> **DATA ENTRIES**

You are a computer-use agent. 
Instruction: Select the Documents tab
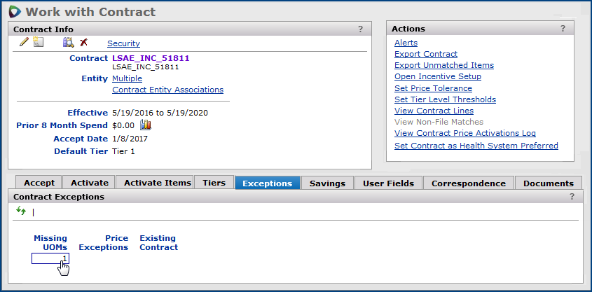pyautogui.click(x=548, y=183)
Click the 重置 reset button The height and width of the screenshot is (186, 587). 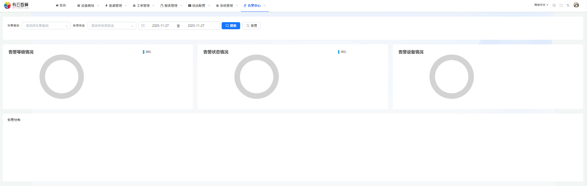tap(252, 26)
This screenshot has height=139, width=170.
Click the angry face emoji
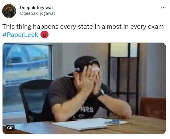pos(44,35)
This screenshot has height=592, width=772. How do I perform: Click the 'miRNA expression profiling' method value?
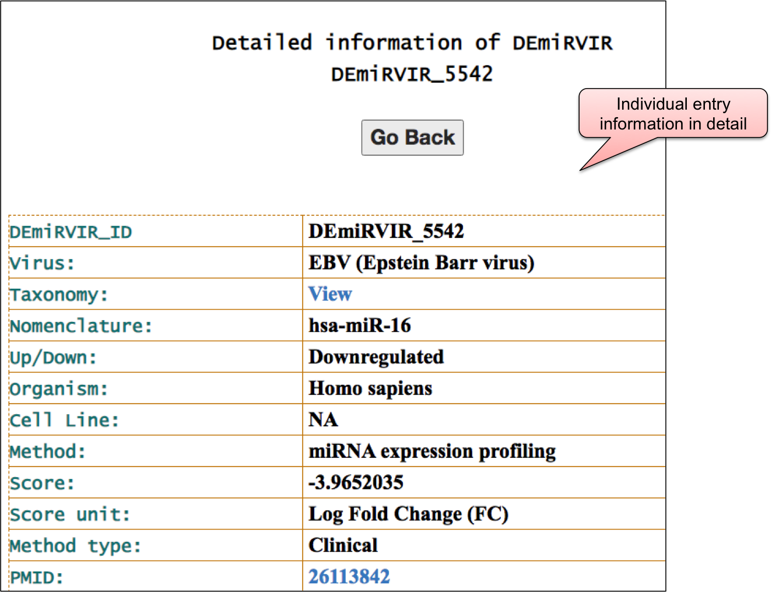[x=432, y=451]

> **TASK INSTRUCTIONS**
Retype the records from the line containing "This screenshot has height=139, width=170." through the end, keeping both of those lines and leaving out the pictures.

> **COMPLETE RESPONSE**
This screenshot has height=139, width=170.
Click the angry face emoji
pos(44,35)
This screenshot has height=592, width=772. How do I perform: Click the 'miRNA expression profiling' method value?
[x=432, y=451]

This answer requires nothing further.